*AUFGABE*.
Bitte gib aus dem Text über Zinsstrukturkurven den Abschnitt unverändert wieder, der mit den Worten „Die Veränderung der“ beginnt und mit „sondern sogar invertiert.“ endet.

*VORGEGEBENER TEXT*.

/---

Bondinvestoren haben erneut Grund zur Freude. Nach der Rückkehr und dem Ausbau der positiven Renditen im Laufe des Jahres 2022 bieten die derzeitigen Zinsstrukturkurven zusätzliche Renditechancen. Die aktuelle Kurvensteilheit (also der Unterschied zwischen kurz- und langfristigen Zinssätzen) offeriert Kapitalanlegern strategische Möglichkeiten, insbesondere im Hinblick auf Laufzeitenmanagement, Renditeoptimierung und Risikodiversifikation. Anleger können von einem aktiven Management, der richtigen Auswahl des Marktsegments sowie einer gezielten Allokation entlang der Zinskurve profitieren.
Die Veränderung der Renditestrukturkurven
Über einen längeren Zeitraum, speziell in 2023 und im ersten Halbjahr 2024, waren die Renditestrukturkurven von einer Inversion gekennzeichnet. Dies betraf vor allem Staatsanleihen aus der Kernzone, während Unternehmensanleihen weniger invertierten. Diese für Investoren ungünstige Konstellation war bedingt durch den Kampf der Notenbanken gegen die Inflation (hohe Zinsen am kurzen Ende), gepaart mit schwachen Wirtschaftsaussichten (niedrige Zinsen am langen Ende). Abbildung eins verdeutlicht exemplarisch die Entwicklung des Renditeabstands zwischen 10- und 2‑jährigen Bundesanleihen. Von 11/2022 bis 09/2024 verlief die Bundkurve in diesem Laufzeitsegment nicht nur flach, sondern sogar invertiert.

\---

*DATENAUSZUG*.
/---

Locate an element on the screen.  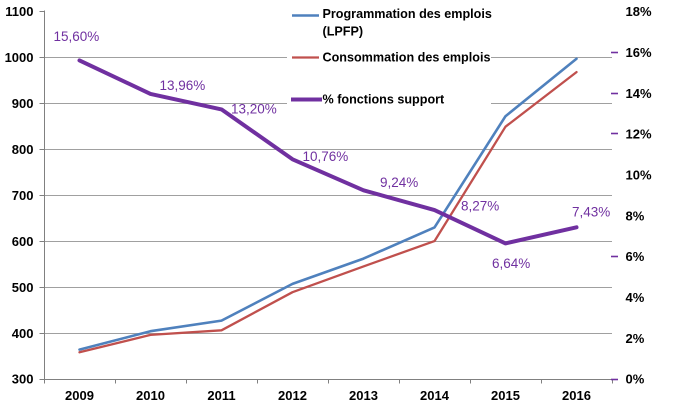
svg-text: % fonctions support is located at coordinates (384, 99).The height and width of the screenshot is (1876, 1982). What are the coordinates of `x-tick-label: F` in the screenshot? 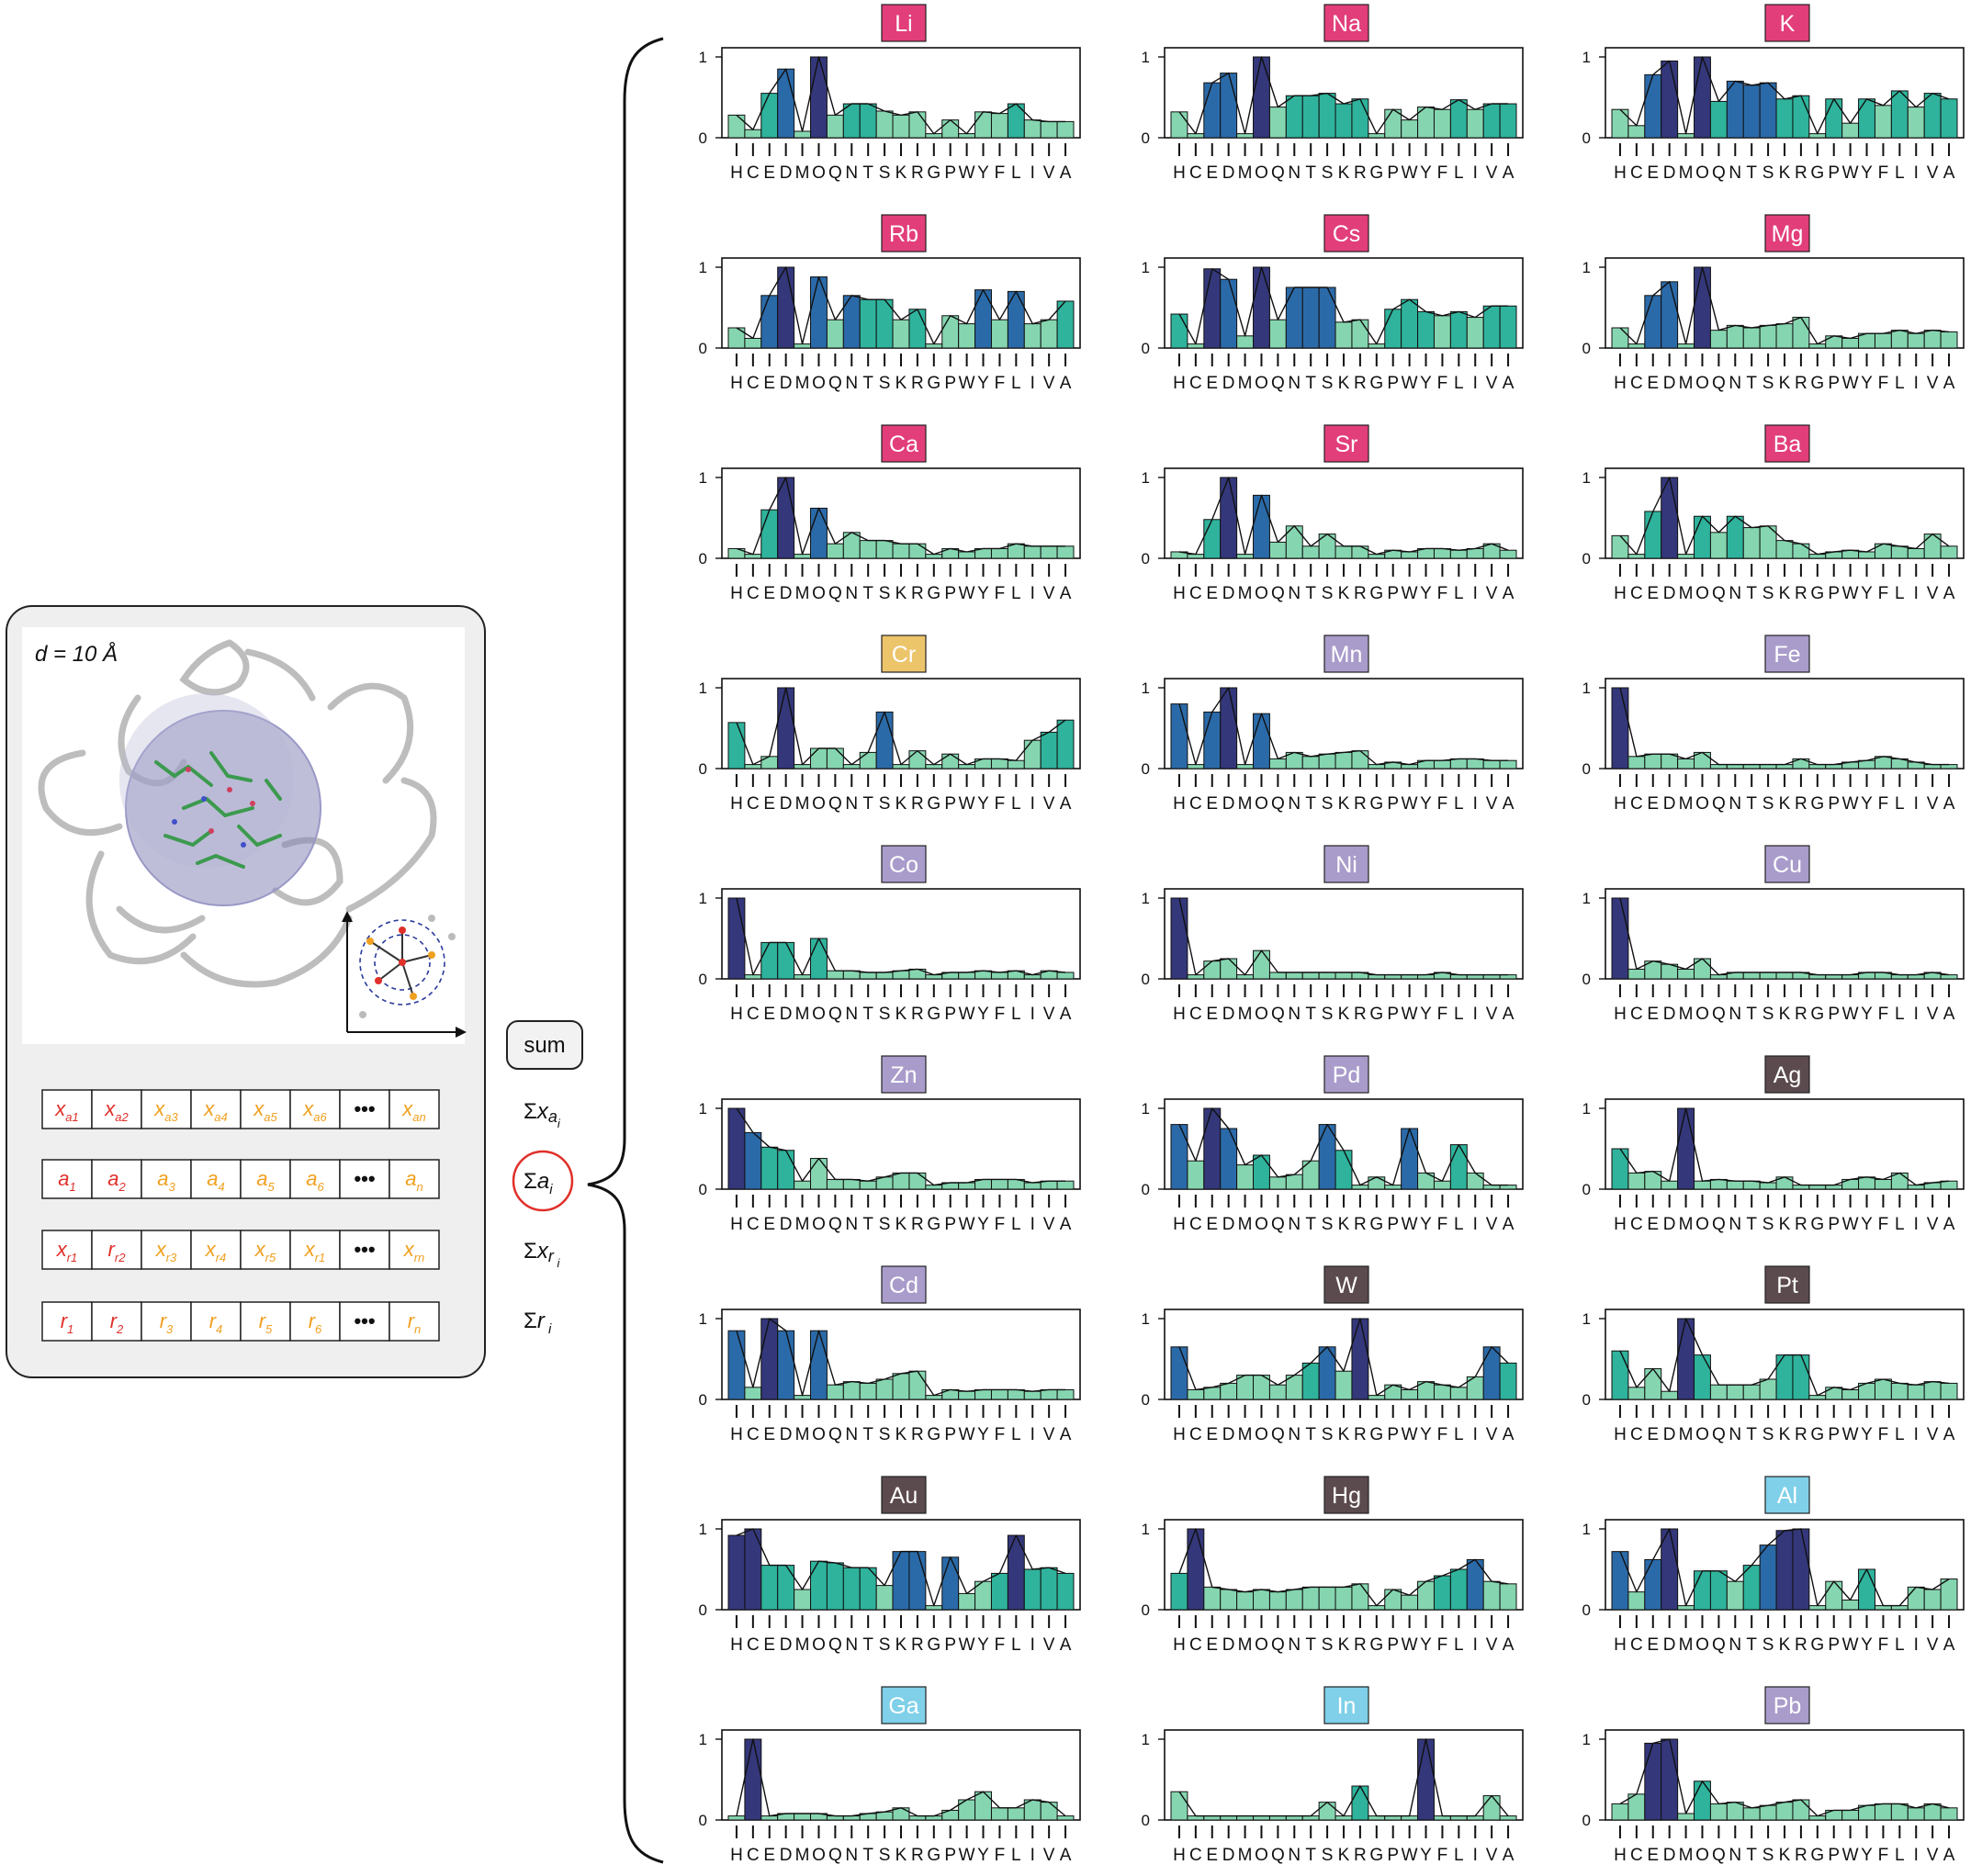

\---

*LÖSUNG*.
Die Veränderung der Renditestrukturkurven
Über einen längeren Zeitraum, speziell in 2023 und im ersten Halbjahr 2024, waren die Renditestrukturkurven von einer Inversion gekennzeichnet. Dies betraf vor allem Staatsanleihen aus der Kernzone, während Unternehmensanleihen weniger invertierten. Diese für Investoren ungünstige Konstellation war bedingt durch den Kampf der Notenbanken gegen die Inflation (hohe Zinsen am kurzen Ende), gepaart mit schwachen Wirtschaftsaussichten (niedrige Zinsen am langen Ende). Abbildung eins verdeutlicht exemplarisch die Entwicklung des Renditeabstands zwischen 10- und 2‑jährigen Bundesanleihen. Von 11/2022 bis 09/2024 verlief die Bundkurve in diesem Laufzeitsegment nicht nur flach, sondern sogar invertiert.